===== Data to use

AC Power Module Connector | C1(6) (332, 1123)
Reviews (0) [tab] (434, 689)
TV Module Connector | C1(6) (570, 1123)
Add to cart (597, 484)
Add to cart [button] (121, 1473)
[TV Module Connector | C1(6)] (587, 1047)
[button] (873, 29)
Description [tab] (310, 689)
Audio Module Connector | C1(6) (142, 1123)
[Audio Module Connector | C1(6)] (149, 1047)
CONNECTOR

==========

Exercise objective.
I'd like every line with the string "Audio" copied from the listing.

Answer for this exercise.
Audio Module Connector | C1(6) (142, 1123)
[Audio Module Connector | C1(6)] (149, 1047)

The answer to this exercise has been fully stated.